EXERCISE REQUIREMENTS
In the records below, find the line containing "Click the PDF icon beside 官方报表" and retype it and every line after it exactly, adding nothing.

PROVIDED DATA
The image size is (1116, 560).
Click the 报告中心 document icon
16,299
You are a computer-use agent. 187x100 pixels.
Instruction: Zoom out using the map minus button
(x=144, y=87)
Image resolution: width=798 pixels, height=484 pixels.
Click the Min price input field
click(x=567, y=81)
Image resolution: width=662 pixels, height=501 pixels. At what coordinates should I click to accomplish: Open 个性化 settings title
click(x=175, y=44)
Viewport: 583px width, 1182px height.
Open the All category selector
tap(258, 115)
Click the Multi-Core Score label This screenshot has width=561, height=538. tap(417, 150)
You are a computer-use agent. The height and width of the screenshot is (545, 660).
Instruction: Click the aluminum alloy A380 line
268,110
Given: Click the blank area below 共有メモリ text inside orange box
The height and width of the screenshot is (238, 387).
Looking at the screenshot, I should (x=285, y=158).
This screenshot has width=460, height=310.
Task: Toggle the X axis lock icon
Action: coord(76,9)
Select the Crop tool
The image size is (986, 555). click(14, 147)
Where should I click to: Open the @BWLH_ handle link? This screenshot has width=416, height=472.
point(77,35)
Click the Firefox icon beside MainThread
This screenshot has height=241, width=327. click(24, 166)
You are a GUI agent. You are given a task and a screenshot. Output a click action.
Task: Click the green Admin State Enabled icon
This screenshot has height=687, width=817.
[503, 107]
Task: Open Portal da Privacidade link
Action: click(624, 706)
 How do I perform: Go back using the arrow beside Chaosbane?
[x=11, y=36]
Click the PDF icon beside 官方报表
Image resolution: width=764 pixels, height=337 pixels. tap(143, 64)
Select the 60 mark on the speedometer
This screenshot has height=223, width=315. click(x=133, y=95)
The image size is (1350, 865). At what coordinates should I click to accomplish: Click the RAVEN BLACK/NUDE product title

RESULT OF THE TASK
Click the PDF icon beside 官方报表
Image resolution: width=764 pixels, height=337 pixels. tap(143, 64)
Select the 60 mark on the speedometer
This screenshot has height=223, width=315. click(x=133, y=95)
The image size is (1350, 865). At what coordinates should I click to accomplish: Click the RAVEN BLACK/NUDE product title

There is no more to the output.